■ What this task involves:
Can you update all the data below, replacing "click action" with "tap action" and leaving everything else as it is? Leave the pictures out of your answer.

■ Exercise materials:
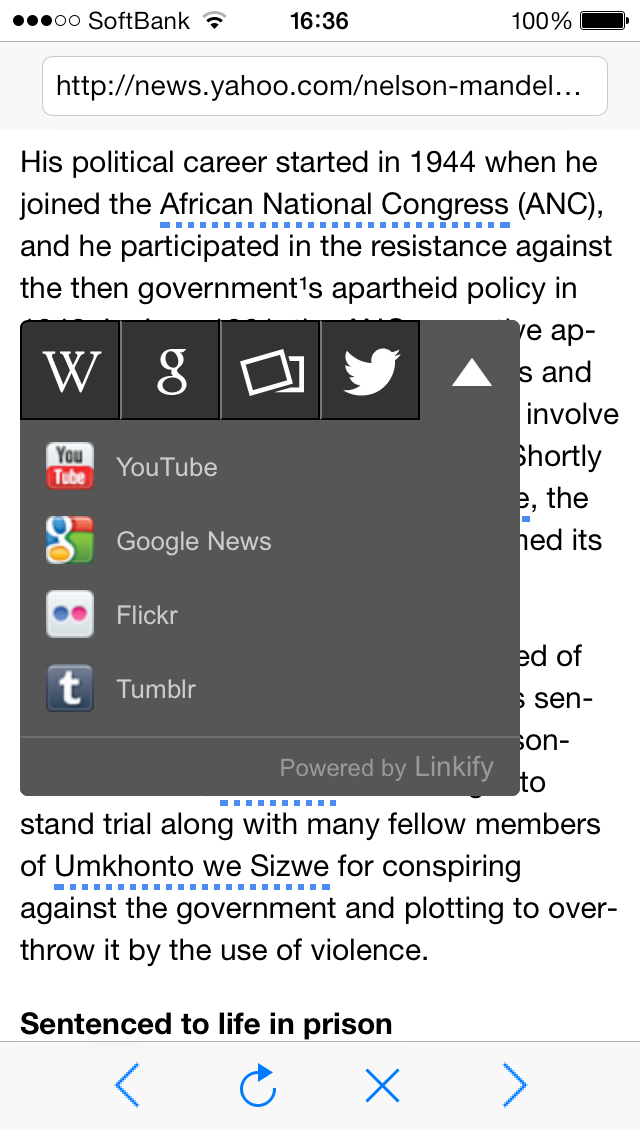
Task: Choose Google News in the popup list
Action: coord(193,541)
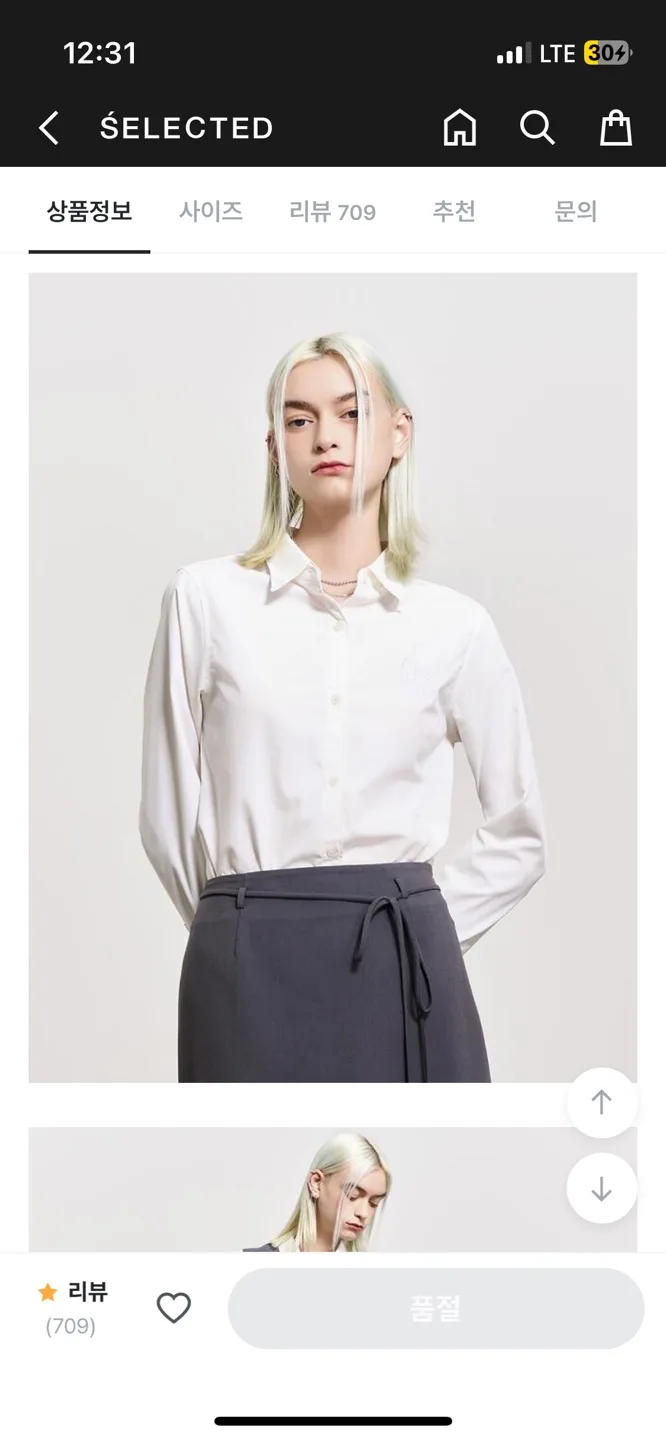Tap the 품절 sold-out button
The width and height of the screenshot is (666, 1440).
coord(436,1308)
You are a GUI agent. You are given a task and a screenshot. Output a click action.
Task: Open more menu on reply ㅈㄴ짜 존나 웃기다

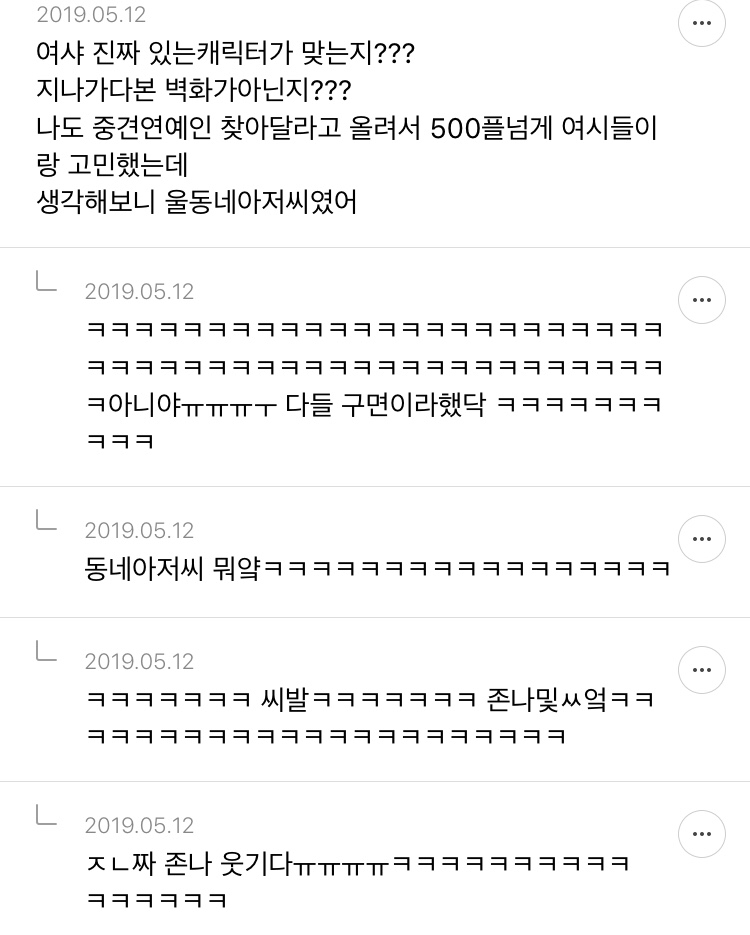(x=702, y=834)
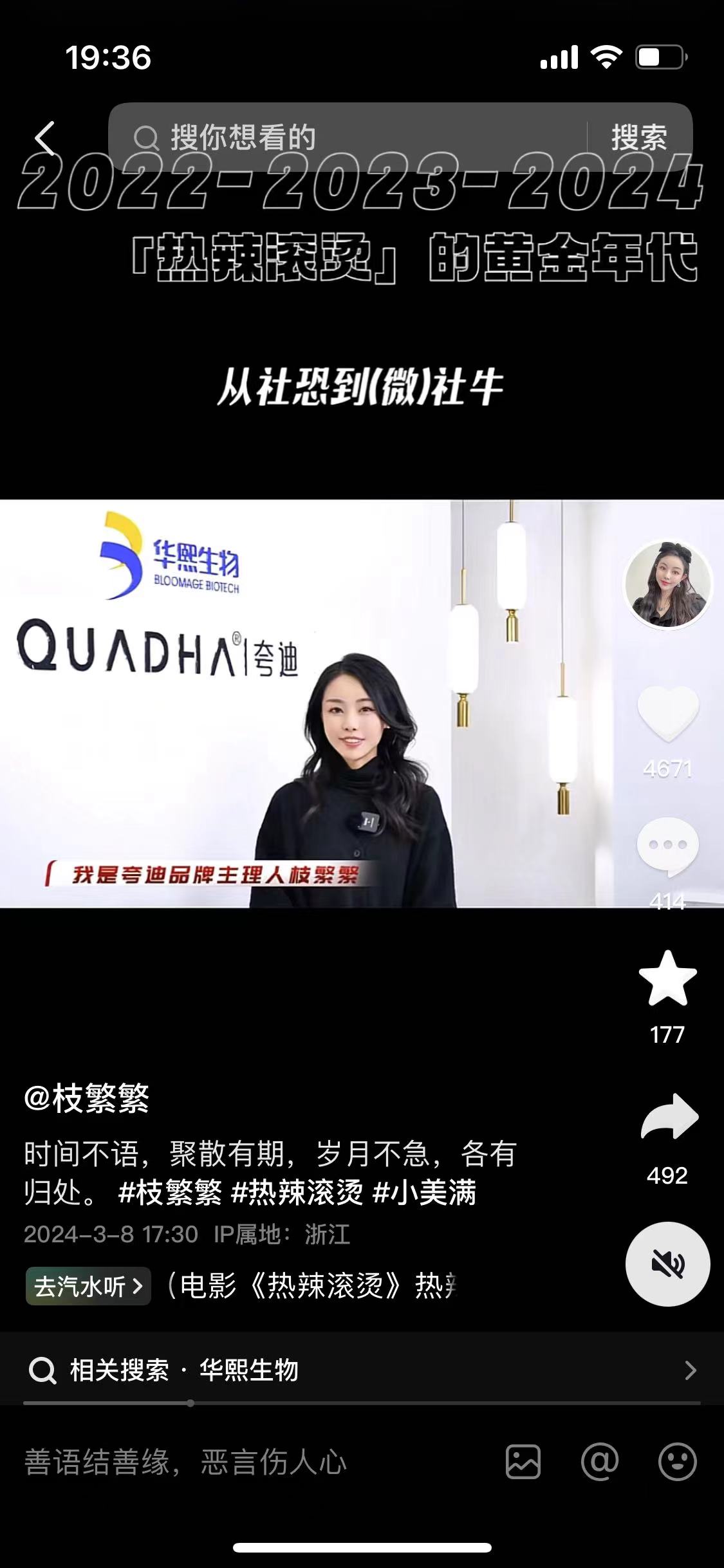Viewport: 724px width, 1568px height.
Task: Tap 去汽水听 music chip
Action: 88,1286
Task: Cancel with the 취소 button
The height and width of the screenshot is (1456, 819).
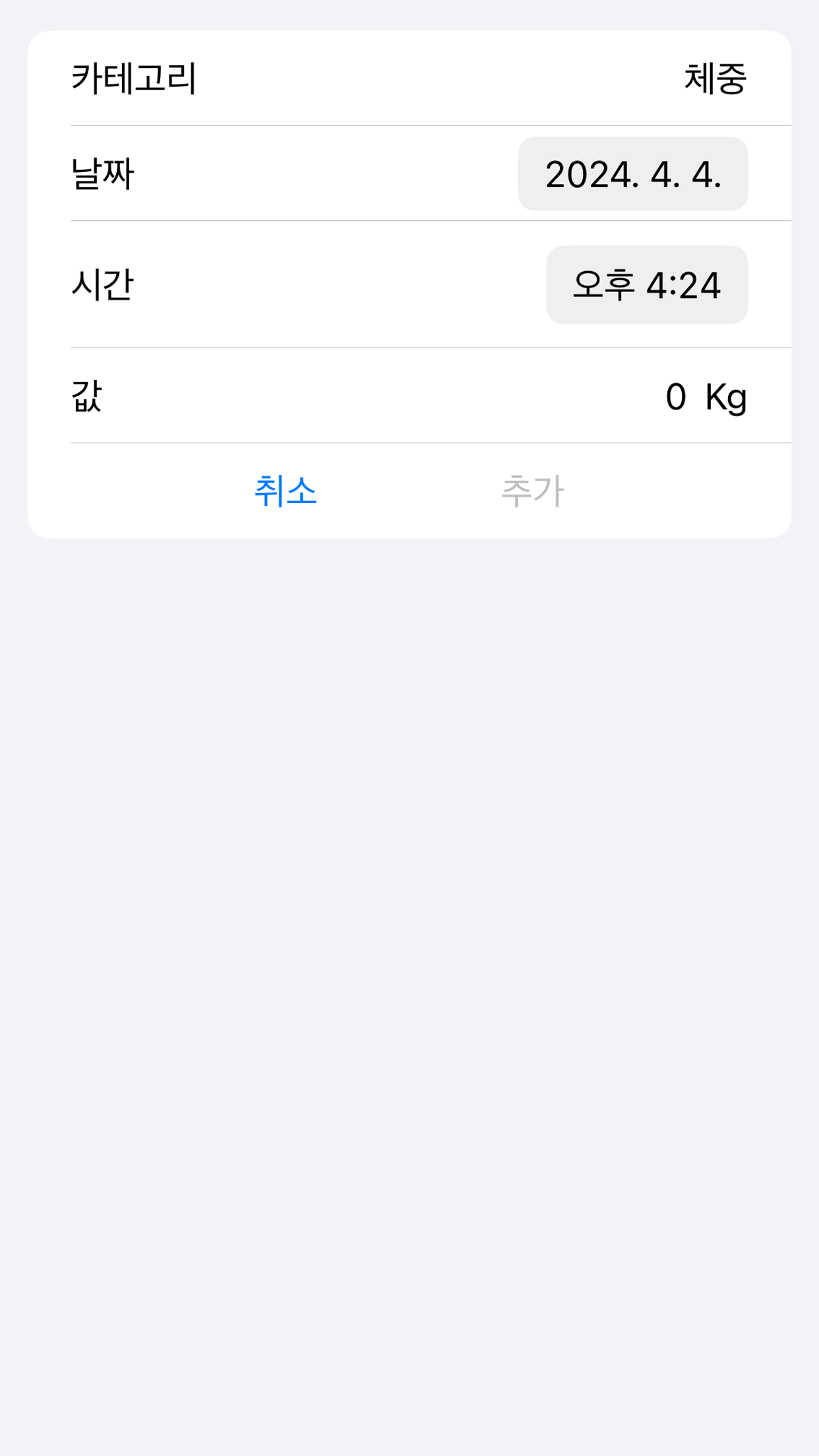Action: tap(286, 491)
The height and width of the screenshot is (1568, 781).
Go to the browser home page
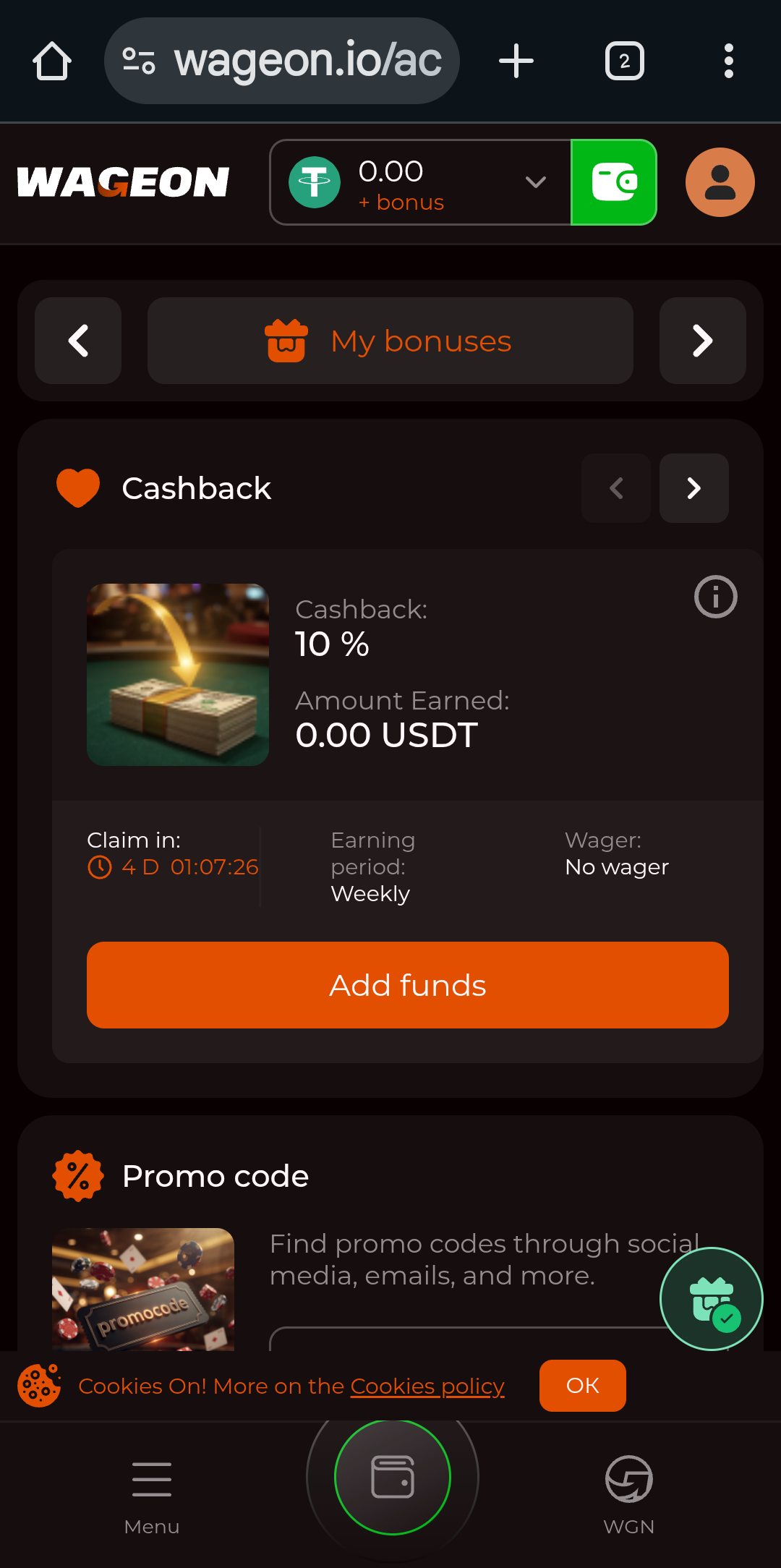click(52, 61)
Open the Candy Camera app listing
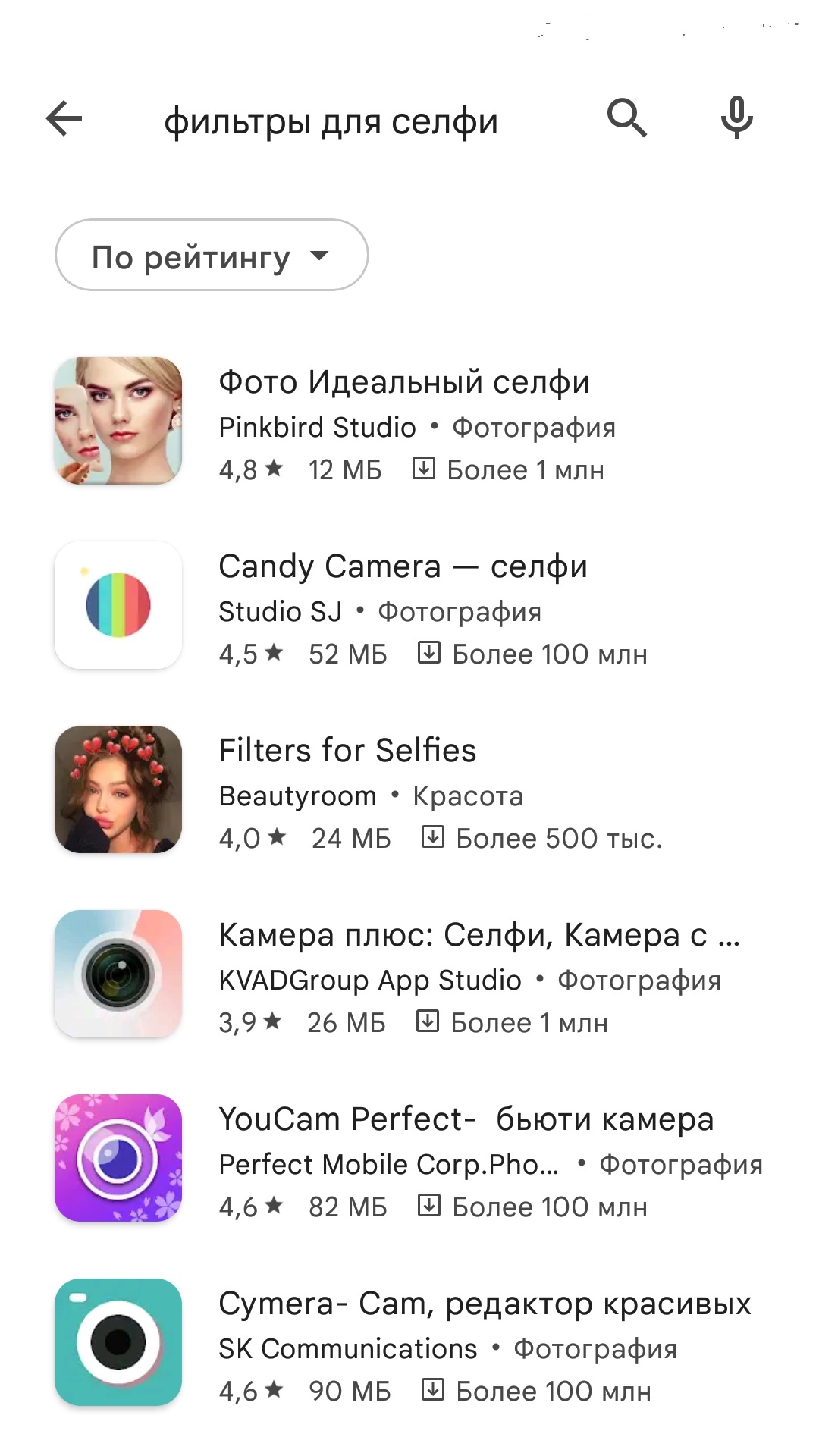Image resolution: width=819 pixels, height=1456 pixels. coord(403,566)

■ Answer:
Task: Choose Google News in the popup list
Action: coord(193,541)
Tap the 품절 sold-out button
The width and height of the screenshot is (666, 1440).
coord(436,1308)
You are a GUI agent. You are given a task and a screenshot. Output a tap action.
Task: Open more menu on reply ㅈㄴ짜 존나 웃기다

(x=702, y=834)
Viewport: 724px width, 1568px height.
Task: Tap 去汽水听 music chip
Action: 88,1286
Task: Cancel with the 취소 button
The height and width of the screenshot is (1456, 819).
Action: tap(286, 491)
The height and width of the screenshot is (1568, 781).
Go to the browser home page
click(52, 61)
Open the Candy Camera app listing
Image resolution: width=819 pixels, height=1456 pixels. coord(403,566)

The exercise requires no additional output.